White Sox: Sale moved from rotation to closer
Chris Sale's run as a member of the White Sox starting rotation came to a sudden halt Friday. Manager Robin Ventura announced that Sale would assume the club's closer role going forward.

Moving the 23-year-old southpaw back to the bullpen wasn't a matter of his performance -- he went 3-1 with a 2.89 ERA in five starts -- but instead a health concern. Sale had been feeling a mixture of tightness and soreness in his pitching elbow.

"Listen, we're not making this decision based upon what's best for the team," pitching coach Don Cooper said. "In this case, obviously he's starting and doing well. It would be a wonderful thing to keep him in [the rotation]. We're doing it because we feel it's best for him, his career and his health."
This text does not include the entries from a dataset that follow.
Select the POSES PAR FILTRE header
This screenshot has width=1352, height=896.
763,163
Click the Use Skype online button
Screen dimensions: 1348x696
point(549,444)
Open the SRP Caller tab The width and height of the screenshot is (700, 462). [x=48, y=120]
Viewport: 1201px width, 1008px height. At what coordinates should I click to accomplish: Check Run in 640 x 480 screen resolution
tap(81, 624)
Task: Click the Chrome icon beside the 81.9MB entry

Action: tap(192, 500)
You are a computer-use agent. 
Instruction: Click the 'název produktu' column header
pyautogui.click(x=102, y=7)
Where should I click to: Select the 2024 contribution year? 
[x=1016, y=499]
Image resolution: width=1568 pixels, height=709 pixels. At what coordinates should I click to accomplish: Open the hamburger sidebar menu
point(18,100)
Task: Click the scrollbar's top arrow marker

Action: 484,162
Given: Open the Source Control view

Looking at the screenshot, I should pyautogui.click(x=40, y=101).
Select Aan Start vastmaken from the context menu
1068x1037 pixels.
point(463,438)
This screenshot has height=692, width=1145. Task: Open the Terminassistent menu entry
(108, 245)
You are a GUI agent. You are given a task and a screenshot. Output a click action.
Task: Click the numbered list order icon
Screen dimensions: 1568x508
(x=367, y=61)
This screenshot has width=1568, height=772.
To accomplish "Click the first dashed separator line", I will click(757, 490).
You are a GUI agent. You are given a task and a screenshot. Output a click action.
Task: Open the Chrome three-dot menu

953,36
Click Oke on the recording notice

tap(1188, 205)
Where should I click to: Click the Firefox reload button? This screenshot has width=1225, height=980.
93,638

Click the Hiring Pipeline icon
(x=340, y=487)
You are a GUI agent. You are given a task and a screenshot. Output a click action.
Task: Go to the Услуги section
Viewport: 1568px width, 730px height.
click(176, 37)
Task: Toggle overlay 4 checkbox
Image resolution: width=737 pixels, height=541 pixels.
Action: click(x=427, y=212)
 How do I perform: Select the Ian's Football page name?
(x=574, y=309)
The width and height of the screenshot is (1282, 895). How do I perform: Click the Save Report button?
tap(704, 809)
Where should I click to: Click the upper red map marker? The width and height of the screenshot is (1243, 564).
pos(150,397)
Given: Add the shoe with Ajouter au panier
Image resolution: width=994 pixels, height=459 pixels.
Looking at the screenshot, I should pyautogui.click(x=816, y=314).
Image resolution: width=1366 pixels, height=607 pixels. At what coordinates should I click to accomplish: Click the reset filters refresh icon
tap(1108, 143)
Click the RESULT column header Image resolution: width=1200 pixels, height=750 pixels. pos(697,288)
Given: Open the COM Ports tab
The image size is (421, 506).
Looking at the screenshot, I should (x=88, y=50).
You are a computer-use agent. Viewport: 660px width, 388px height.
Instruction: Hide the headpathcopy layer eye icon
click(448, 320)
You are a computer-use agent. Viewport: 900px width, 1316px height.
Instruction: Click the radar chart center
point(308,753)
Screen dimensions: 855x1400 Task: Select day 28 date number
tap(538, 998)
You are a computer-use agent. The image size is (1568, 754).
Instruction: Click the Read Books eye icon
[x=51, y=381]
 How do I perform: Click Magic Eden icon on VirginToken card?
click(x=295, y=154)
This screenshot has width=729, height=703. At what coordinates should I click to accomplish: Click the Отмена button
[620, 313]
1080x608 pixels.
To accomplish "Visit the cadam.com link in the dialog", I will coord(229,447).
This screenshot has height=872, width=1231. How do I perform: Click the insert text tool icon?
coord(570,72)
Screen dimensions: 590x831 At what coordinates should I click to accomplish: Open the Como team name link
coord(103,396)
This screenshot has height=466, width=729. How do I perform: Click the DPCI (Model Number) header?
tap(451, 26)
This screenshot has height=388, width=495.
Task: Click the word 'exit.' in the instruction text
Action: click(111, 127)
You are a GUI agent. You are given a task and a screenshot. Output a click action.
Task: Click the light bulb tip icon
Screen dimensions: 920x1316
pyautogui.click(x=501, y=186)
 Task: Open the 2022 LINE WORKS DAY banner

Dylan Axelrod will start in Sale's place Sunday and will have the first crack at securing the fifth spot in the rotation.

Tigers: Young expected back in lineup
Delmon Young is expected to be in the Tigers' starting lineup Saturday for the first time since his seven-game suspension for his arrest on charges of aggravated harassment.

The 26-year-old Young was eligible to play Friday night, but didn't appear in the Tigers' 5-4 walk-off victory.

In order to make room for Young on the roster, Detroit designated Brad Eldred for assignment.

Worth noting
• After just one multihit game in the White Sox first 22 contests, second baseman Gordon Beckham has three in the last four games. He's 8-for-14 in that span, raising his average from .153 to .233.

• The White Sox are 2-2 in their first four meetings with the Tigers this season, after dropping each of the last six in 2011.